DOCUMENT SECTION
━━━━
|Photo by Windows on Unsplash|
Online Learning and Fees:
At my university, a university-wide ‘no detriment’ policy has been applied. My course has decided that you only need to do one assignment but it doesn’t count towards your degree. Whilst this is good in some ways it removes the incentive to work hard on the assignment as ultimately it shouldn’t count (they’ve said if you’re close to a boundary in third year to move up a classification then they’ll take into account this assignment too). However, my final grade for second year cannot be improved upon and my average cannot be increased, the no detriment policy only means that it won’t go down but it also won’t go up. Therefore, my motivation to produce an assignment of a high standard is dwindling rapidly due to this policy (update: I actually got a first on this assignment so at least I have that to maybe fall back on if third year doesn’t quite go to plan). Other departments have scrapped assignments entirely meaning that the year is practically done. Some have decided to make exams open book which, to me, seems to defeat the point of exams to test your ability and removes the incentive to revise at all.
Online learning has also taken a huge shift in the way university courses are run. Lectures are uploaded online with the occasional online class and forum to contribute to. This is not worth £9250! If I wanted online learning then I would’ve applied to the Open University. And universities are still asking for the full fee despite receiving a limited amount of teaching and assignments that don’t even count! Not to mention the numerous weeks of strikes that have been held this year. In total, I’ve missed 53 hours worth of teaching and content due to strikes, equating to nearly £2000 worth of tuition fees. Yet, despite filing complaints students have simply been told that their university has dealt with the consequences of the strikes and will not be reducing or compensating students. Couple that with the disruption and online learning transition of Coronavirus and the last time I had fully-fledged lectures was the middle of February – nearly 3 months ago!
Rent + Accommodation:
The next biggest gripe for students is having to still pay for rent and bills for a house/flat/halls that are no longer occupied. I currently live in a student house where we also pay for the bills ourselves so the landlords have no outgoing costings for the house, so to speak. Thankfully, after a few emails, it was agreed that we would have reduced rent for 3 months before going back up to normal rent. It was an appreciated compromise but it did take quite a few attempts and back and forth before the matter was settled. There seems to be considerably more support for landlords than there are students and paying for rent and bills for a house that is empty with no job is difficult for many. The argument that students still receive their maintenance loans and therefore still have the support to help pay for rent is true but for me, and many others, the loan barely covers a few months rent meaning it’s down to external sources to make up the rest of the rent that will be due for the coming months. My university has let those living in halls out of their contracts early so no rent payments are required yet these students also still receive their maintenance loans, therefore it doesn’t seem fair to expect some students to continue paying whilst others do not?
━━━━
SUPPLIED RECORDS
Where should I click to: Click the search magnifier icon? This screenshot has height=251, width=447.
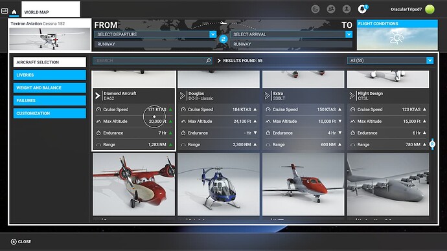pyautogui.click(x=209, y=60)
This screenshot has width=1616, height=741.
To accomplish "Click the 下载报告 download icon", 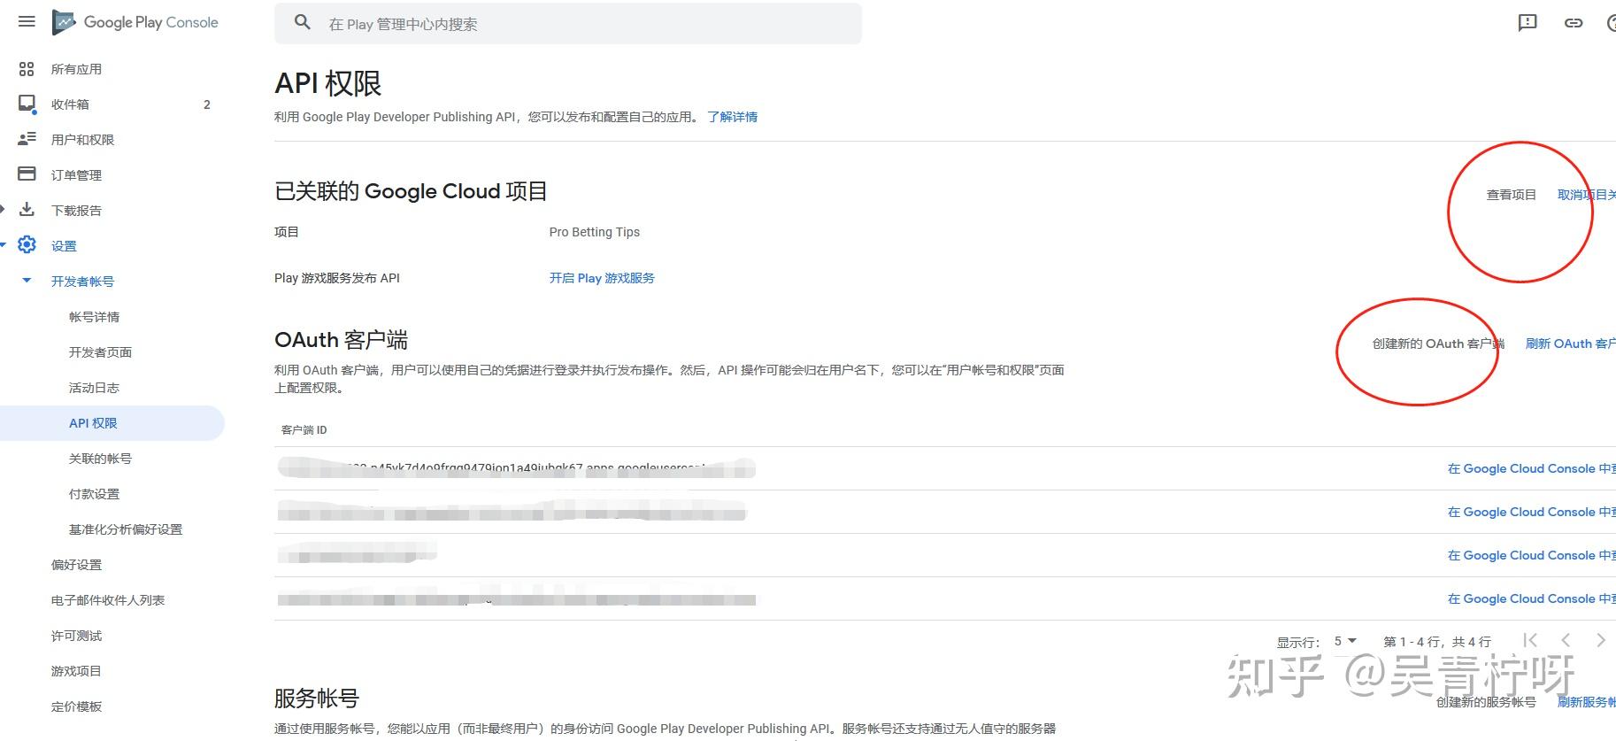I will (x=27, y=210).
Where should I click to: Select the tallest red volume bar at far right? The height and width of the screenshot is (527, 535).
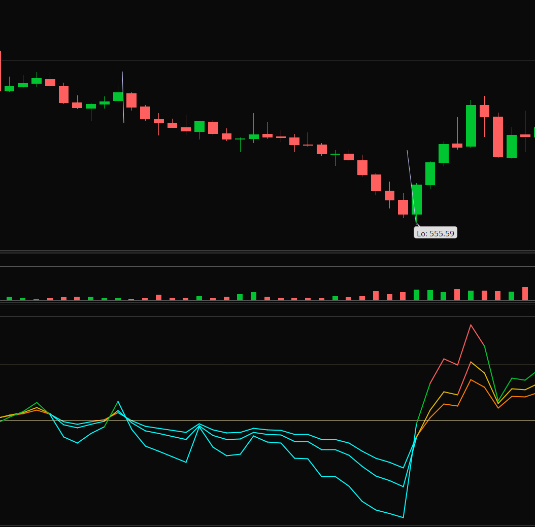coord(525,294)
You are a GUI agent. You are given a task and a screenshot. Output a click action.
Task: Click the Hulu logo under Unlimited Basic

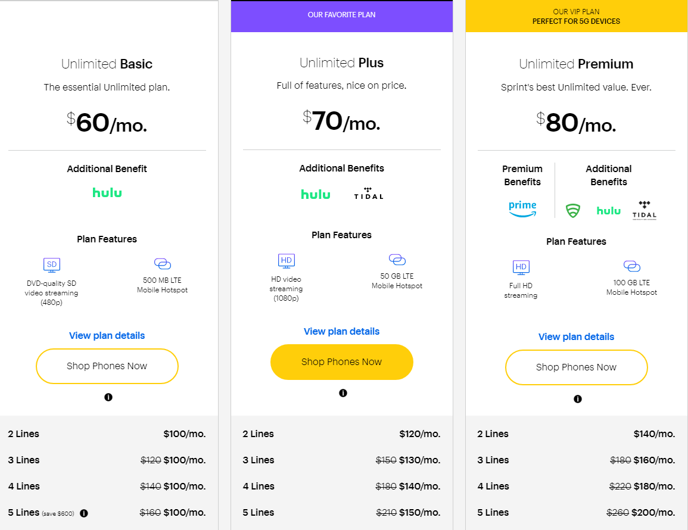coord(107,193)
━━━━
TO DO
Please write the next part of the piece on university fees and rent, picking up after its final sentence. The entries are separate material and have nothing to do with the piece on university fees and rent.

TASK RESULT
It seems the question of rent is entirely up to each individual landlords or companies discretion which I understand, to an extent. For some, these houses are their sole source of income and therefore a significant loss of rent would be catastrophic. However, on the other hand, there are landlords with multiple properties who, presumably, live quite comfortably and the generosity of reducing rent by even the smallest amount would go a long way. The assumption that parents will support their child cannot be universally applied to all students and even if they do receive support many families incomes have been reduced substantially or even reduced to no income at all due to job losses as a result of the virus. Some students support themselves entirely independently and may not be able to work at the moment yet there seems to be little to no support for them.
Being a student amidst this pandemic is unsettling, bizarre and disruptive. There is a lack of clear policies from universities and the government regarding academic studies, tuition fees and rent. Whilst these are unprecedented and uncertain times, it is clear that students have been forgotten amidst this pandemic. They have been left to deal with these issues entirely by themselves with a lack of support and understanding from those in positions of power and authority.